Excerpt to read

15. TRANSFER. This Warrant may be offered for sale, sold, transferred or assigned without
the consent of the Company. Notwithstanding the foregoing, the Holder shall provide the Company
with written notice of any sale, transfer or assignment (as the case may be) of this Warrant within
fifteen (15) days following such sale, transfer or assignment (as the case may be) and such notice
shall identify the name, address and contact details of a contact person of the transferee or
assignee hereof and the number of warrants so sold, transferred or assigned (as the case may be).
16. CERTAIN DEFINITIONS. For purposes of this Warrant, the following terms shall have the
following meanings:
15
(a) Bid Price means, for any security as of the particular time of determination, the bid
price for such security on the Principal Market as reported by Bloomberg as of such time of
determination, or, if the Principal Market is not the principal securities exchange or trading
market for such security, the bid price of such security on the principal securities exchange or
trading market where such security is listed or traded as reported by Bloomberg as of such time of
determination, or if the foregoing does not apply, the bid price of such security in the
over-the-counter market on the electronic bulletin board for such security as reported by Bloomberg
as of such time of determination, or, if no bid price is reported for such security by Bloomberg as
of such time of determination, the average of the bid prices of any market makers for such security
as reported in the pink sheets by Pink Sheets LLC (formerly the National Quotation Bureau, Inc.)
as of such time of determination. If the Bid Price cannot be calculated for a security as of the
particular time of determination on any of the foregoing bases, the Bid Price of such security as
of such time of determination shall be the fair market value as mutually determined by the Company
and the Holder. If the Company and the Holder are unable to agree upon the fair market value of
such security, then such dispute shall be resolved in accordance with the procedures in Section 13.
All such determinations shall be appropriately adjusted for any stock dividend, stock split, stock
combination or other similar transaction during such period.
(b) Black Scholes Consideration Value means the value of the applicable Option or
Convertible Security (as the case may be) based on the Black Scholes Option Pricing Model obtained
from the OV function on Bloomberg determined as of the close of business on the Trading Day
immediately preceding the public announcement of the execution of definitive documents with respect
to the issuance of such Option or Convertible Security (as the case may be) and reflecting (i) a
risk-free interest rate corresponding to the U.S. Treasury rate for a period equal to the remaining
term of such Option or Convertible Security (as the case may be) as of the date of issuance of such
Option or Convertible Security (as the case may be) and (ii) an expected volatility equal to the
greater of 100% and the 100 day volatility obtained from the HVT function on Bloomberg as of the
Trading Day immediately following the date of issuance of such Option or Convertible Security (as
the case may be).

Data provided
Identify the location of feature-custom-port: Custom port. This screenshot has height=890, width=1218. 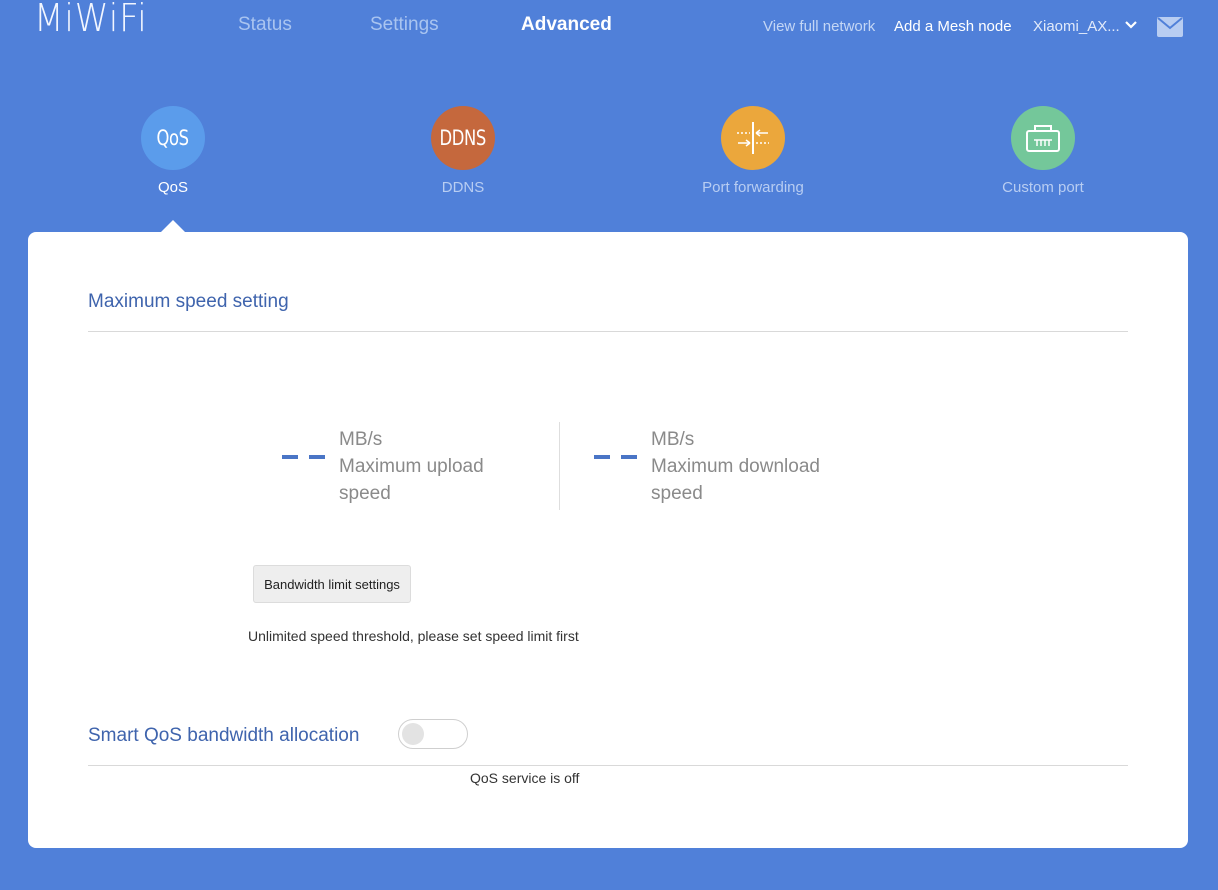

Task list
- a) In the warrant excerpt above, reproduce everything from "as of such time of determination." down to "in Section 13.".
- b) For each statement below, say yes or no on whether it agrees with the warrant excerpt above the lines, and quote the words of the excerpt that decide it. (i) The Warrant may be transferred without the Company's consent. (ii) The Holder must give the Company written notice of a transfer within thirty days. (iii) For the Black Scholes Consideration Value, the expected volatility is the lesser of 100% and the 100 day volatility.

Written responses
- a)
as of such time of determination. If the Bid Price cannot be calculated for a security as of the
particular time of determination on any of the foregoing bases, the Bid Price of such security as
of such time of determination shall be the fair market value as mutually determined by the Company
and the Holder. If the Company and the Holder are unable to agree upon the fair market value of
such security, then such dispute shall be resolved in accordance with the procedures in Section 13.

- b)
(i) Yes: "This Warrant may be offered for sale, sold, transferred or assigned without the consent of the Company."
(ii) No: "within fifteen (15) days following such sale, transfer or assignment"
(iii) No: "the greater of 100% and the 100 day volatility obtained from the HVT function on Bloomberg"